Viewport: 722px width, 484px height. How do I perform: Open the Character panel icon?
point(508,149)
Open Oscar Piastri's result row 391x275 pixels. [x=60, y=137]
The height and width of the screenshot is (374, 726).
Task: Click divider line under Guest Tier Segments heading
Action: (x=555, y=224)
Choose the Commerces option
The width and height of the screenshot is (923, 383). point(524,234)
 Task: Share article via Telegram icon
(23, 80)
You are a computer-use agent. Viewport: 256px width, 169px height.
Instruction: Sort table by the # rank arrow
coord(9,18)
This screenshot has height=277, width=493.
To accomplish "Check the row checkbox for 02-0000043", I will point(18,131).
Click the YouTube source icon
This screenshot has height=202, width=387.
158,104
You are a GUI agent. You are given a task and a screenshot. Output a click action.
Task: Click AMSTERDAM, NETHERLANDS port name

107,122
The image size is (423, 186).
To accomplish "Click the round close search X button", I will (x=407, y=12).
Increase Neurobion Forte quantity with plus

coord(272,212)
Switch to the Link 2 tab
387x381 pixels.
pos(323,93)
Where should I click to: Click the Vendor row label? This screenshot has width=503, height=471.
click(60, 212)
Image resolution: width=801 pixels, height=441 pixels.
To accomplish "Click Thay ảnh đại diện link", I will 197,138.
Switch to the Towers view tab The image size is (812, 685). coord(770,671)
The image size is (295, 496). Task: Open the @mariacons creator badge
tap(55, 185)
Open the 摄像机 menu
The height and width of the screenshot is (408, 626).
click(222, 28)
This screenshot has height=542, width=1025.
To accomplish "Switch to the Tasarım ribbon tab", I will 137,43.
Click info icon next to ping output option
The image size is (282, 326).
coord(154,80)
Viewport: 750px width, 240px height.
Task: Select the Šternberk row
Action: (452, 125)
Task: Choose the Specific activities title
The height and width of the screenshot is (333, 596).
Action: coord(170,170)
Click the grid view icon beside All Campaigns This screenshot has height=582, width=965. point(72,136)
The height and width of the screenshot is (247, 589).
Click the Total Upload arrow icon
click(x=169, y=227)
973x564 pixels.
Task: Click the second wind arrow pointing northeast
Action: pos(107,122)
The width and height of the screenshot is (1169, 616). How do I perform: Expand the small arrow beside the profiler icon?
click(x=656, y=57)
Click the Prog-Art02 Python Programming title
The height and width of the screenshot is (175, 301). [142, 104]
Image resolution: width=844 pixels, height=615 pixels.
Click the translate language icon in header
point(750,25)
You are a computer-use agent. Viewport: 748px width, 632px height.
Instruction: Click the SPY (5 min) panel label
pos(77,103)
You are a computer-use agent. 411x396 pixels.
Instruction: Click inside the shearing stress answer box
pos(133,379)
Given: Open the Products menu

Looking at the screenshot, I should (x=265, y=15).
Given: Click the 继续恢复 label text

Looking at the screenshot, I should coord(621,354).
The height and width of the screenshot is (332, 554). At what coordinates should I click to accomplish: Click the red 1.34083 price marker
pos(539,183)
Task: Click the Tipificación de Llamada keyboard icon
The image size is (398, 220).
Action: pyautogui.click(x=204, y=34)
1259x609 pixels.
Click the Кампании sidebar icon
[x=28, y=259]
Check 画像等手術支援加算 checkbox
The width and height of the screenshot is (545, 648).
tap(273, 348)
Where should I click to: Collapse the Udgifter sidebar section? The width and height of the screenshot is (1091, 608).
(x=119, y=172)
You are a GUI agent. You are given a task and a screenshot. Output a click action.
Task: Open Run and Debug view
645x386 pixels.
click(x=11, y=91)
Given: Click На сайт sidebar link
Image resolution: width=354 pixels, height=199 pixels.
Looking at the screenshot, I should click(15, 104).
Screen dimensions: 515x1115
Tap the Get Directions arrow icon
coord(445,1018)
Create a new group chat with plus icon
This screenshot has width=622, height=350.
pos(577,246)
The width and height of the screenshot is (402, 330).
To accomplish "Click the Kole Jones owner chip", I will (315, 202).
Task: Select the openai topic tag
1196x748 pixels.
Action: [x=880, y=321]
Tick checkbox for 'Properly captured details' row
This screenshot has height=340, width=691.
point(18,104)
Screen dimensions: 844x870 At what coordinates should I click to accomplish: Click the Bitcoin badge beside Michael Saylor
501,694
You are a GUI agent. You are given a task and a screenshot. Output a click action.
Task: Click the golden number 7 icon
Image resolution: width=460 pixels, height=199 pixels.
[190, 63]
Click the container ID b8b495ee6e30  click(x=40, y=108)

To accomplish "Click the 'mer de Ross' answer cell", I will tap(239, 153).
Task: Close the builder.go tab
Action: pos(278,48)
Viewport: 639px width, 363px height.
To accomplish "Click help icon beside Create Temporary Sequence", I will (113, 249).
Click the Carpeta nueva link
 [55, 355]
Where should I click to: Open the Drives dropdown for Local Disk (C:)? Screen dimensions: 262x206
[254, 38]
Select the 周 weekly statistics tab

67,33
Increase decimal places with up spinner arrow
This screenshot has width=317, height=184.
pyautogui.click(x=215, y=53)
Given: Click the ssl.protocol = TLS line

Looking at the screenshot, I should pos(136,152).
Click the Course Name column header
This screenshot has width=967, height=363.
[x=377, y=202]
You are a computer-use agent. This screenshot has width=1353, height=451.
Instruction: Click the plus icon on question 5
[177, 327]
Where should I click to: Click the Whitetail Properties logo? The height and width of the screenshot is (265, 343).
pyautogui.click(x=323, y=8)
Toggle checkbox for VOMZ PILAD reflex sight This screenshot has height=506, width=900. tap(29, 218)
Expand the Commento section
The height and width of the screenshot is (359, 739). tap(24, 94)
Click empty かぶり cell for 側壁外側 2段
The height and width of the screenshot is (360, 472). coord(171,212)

============

TASK STATEMENT >> Isolate the lines above that contain the word "agent" and copy them.

SOLUTION >>
You are a computer-use agent. Viewport: 256px width, 169px height.
You are a GUI agent. You are given a task and a screenshot. Output a click action.
You are a computer-use agent. Viewport: 748px width, 632px height.
You are a computer-use agent. 411x396 pixels.
You are a GUI agent. You are given a task and a screenshot. Output a click action.
You are a GUI agent. You are given a task and a screenshot. Output a click action.
You are a computer-use agent. This screenshot has width=1353, height=451.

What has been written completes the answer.